> _Your objective_: For every line in the listing below that contains the word "sidebar", add one to the tally. State the final number and nothing else.

Source data section start

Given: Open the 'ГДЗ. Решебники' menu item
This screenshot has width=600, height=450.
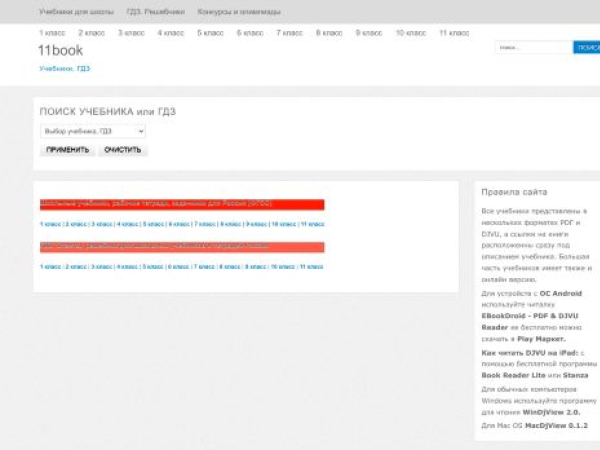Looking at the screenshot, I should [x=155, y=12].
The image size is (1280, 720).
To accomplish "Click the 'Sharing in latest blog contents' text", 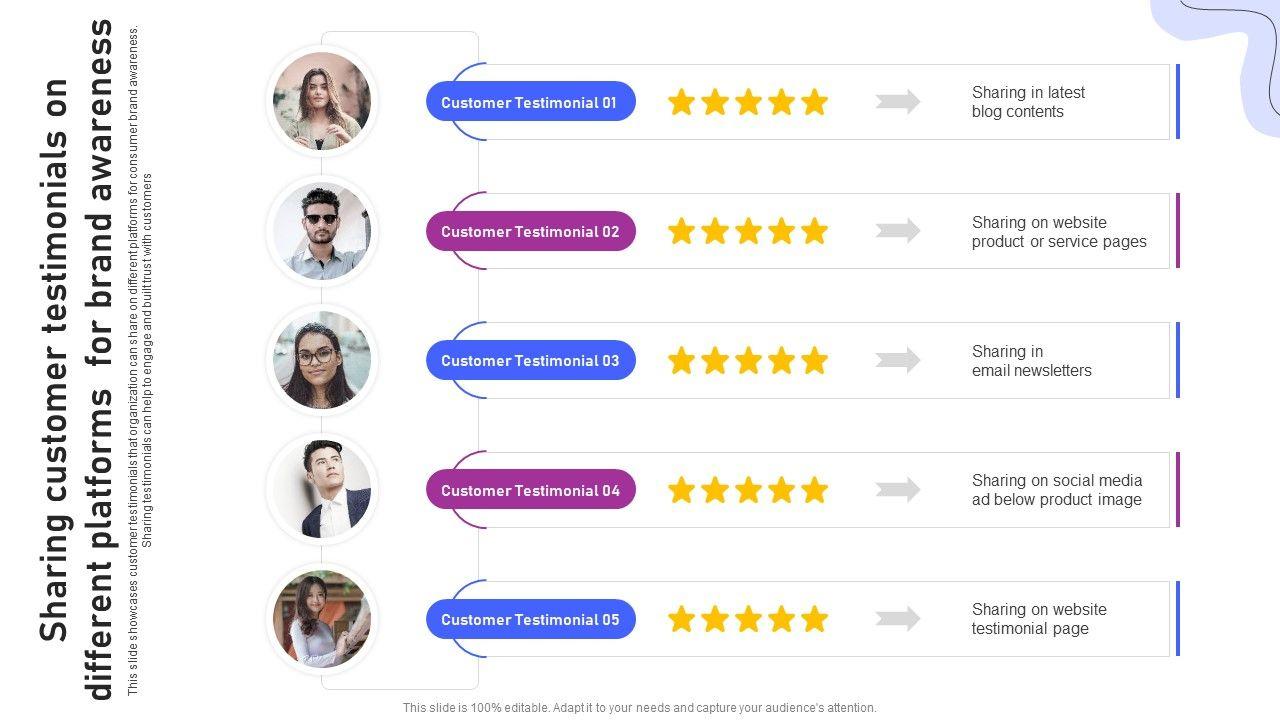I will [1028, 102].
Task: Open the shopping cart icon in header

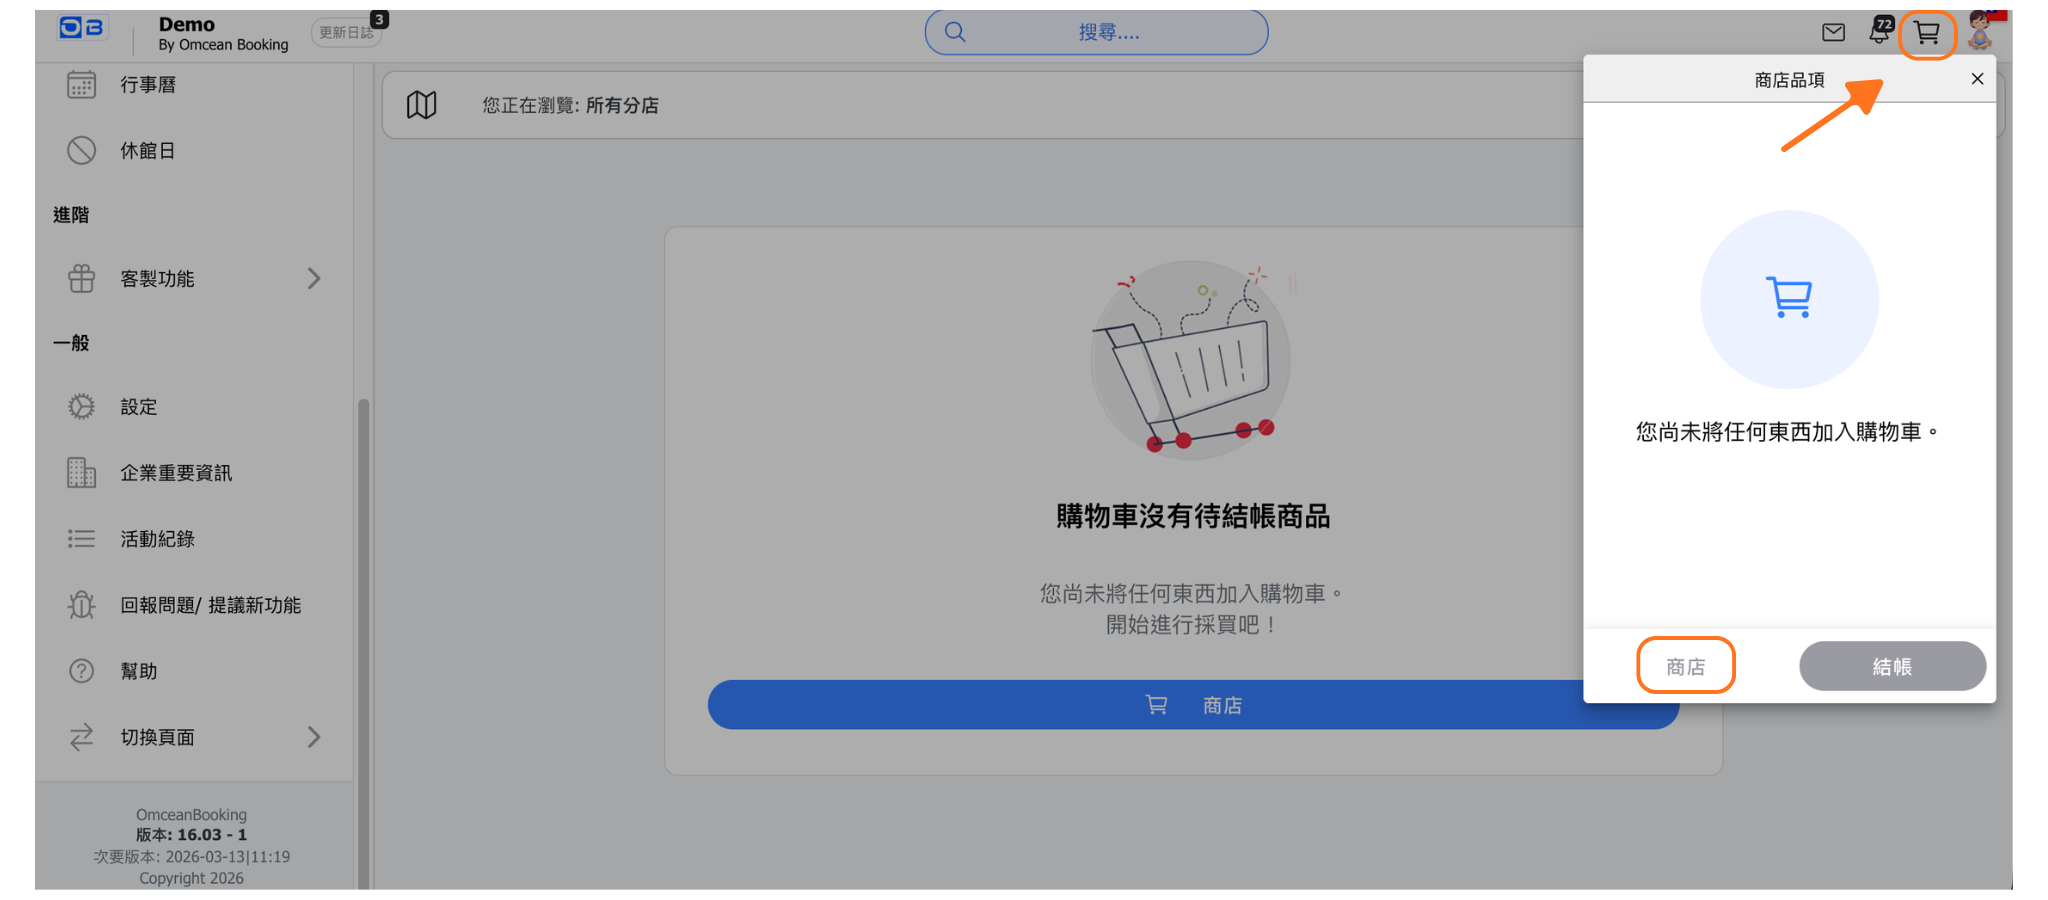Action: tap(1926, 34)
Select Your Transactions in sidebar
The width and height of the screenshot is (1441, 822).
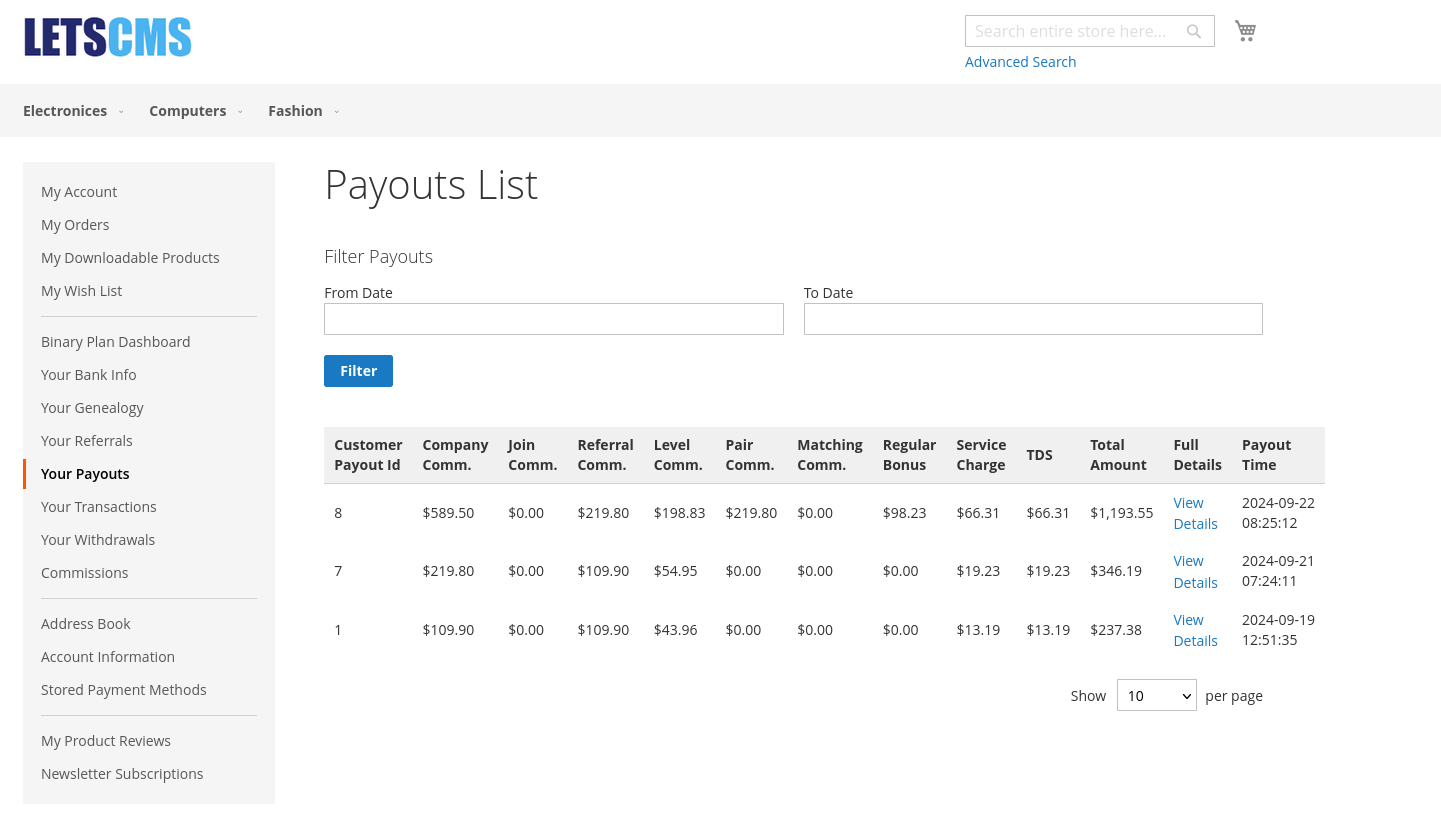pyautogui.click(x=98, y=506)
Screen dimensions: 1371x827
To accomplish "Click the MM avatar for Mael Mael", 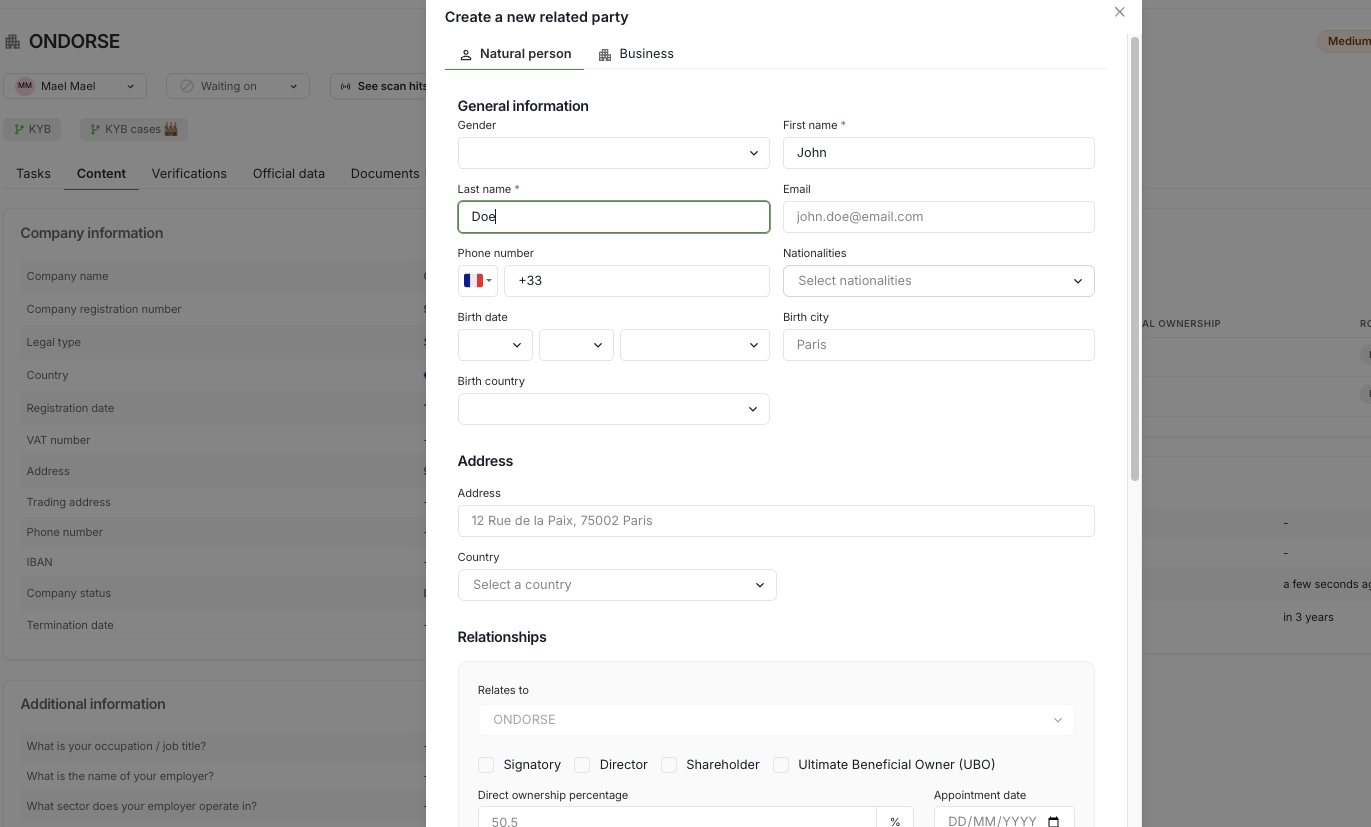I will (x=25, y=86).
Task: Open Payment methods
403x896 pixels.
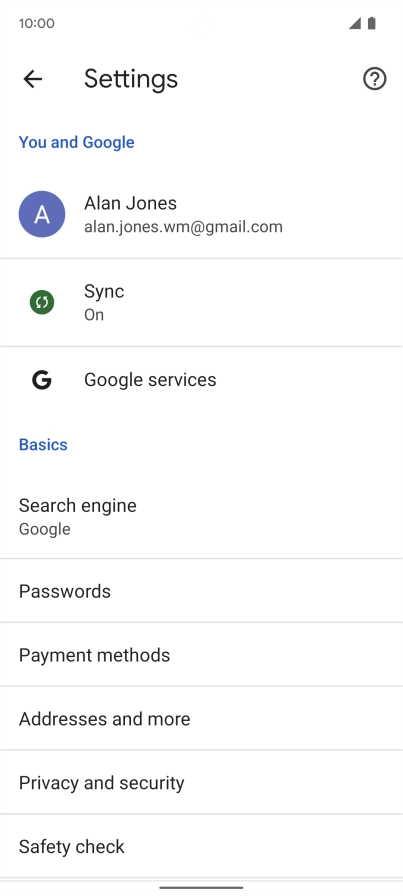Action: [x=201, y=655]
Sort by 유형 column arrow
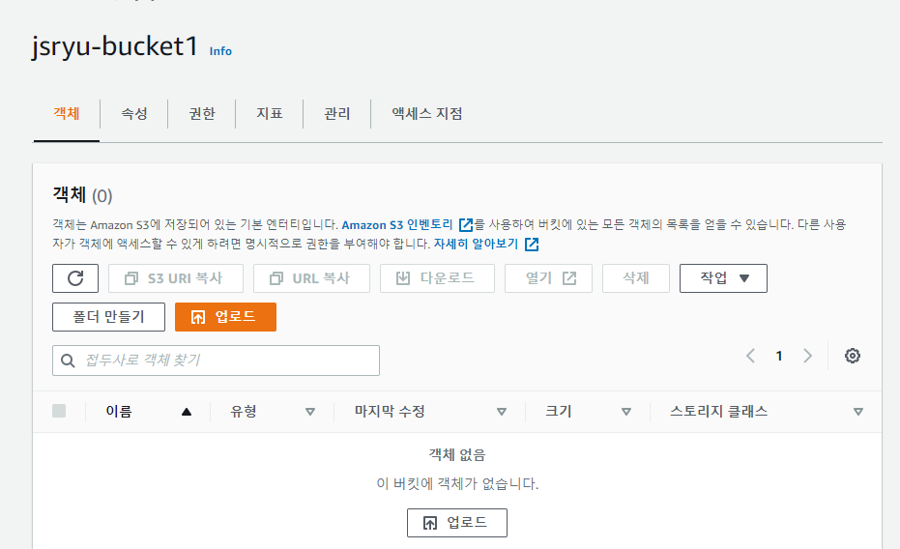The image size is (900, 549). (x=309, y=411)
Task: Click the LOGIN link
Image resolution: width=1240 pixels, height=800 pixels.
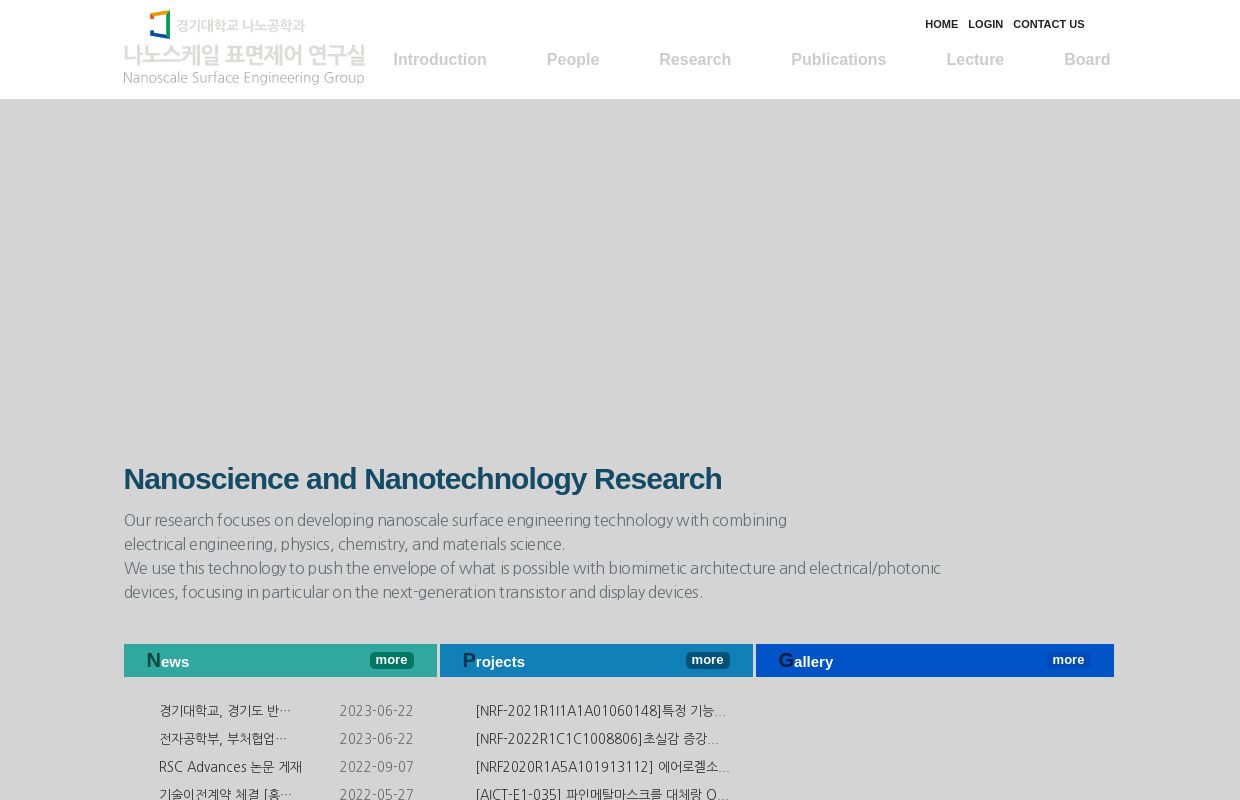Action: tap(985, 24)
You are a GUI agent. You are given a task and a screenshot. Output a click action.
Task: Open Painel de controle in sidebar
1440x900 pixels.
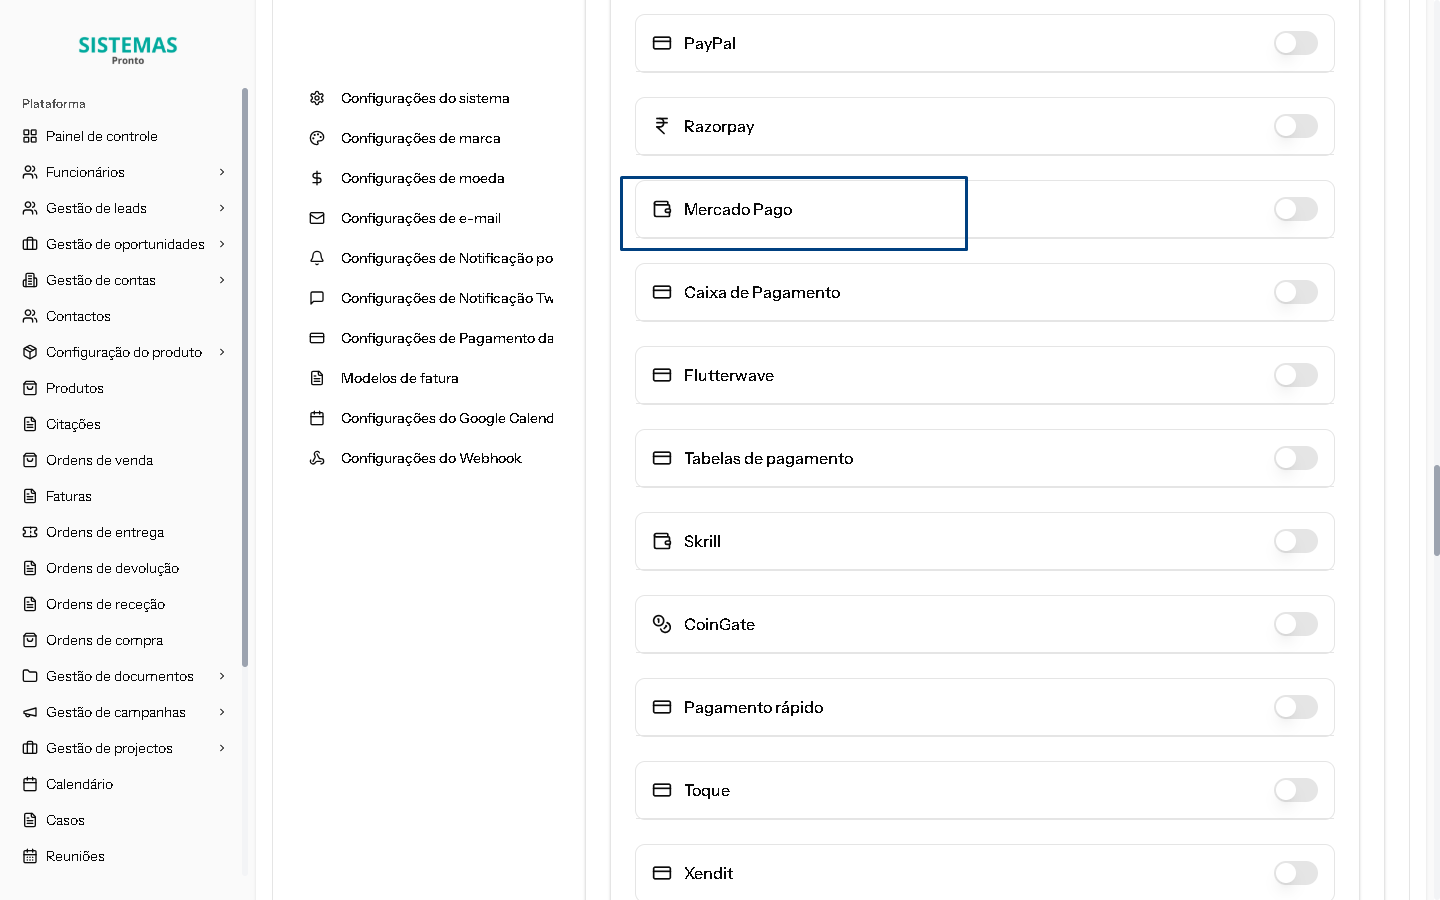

Source data section end

> _Solution to the problem_: 2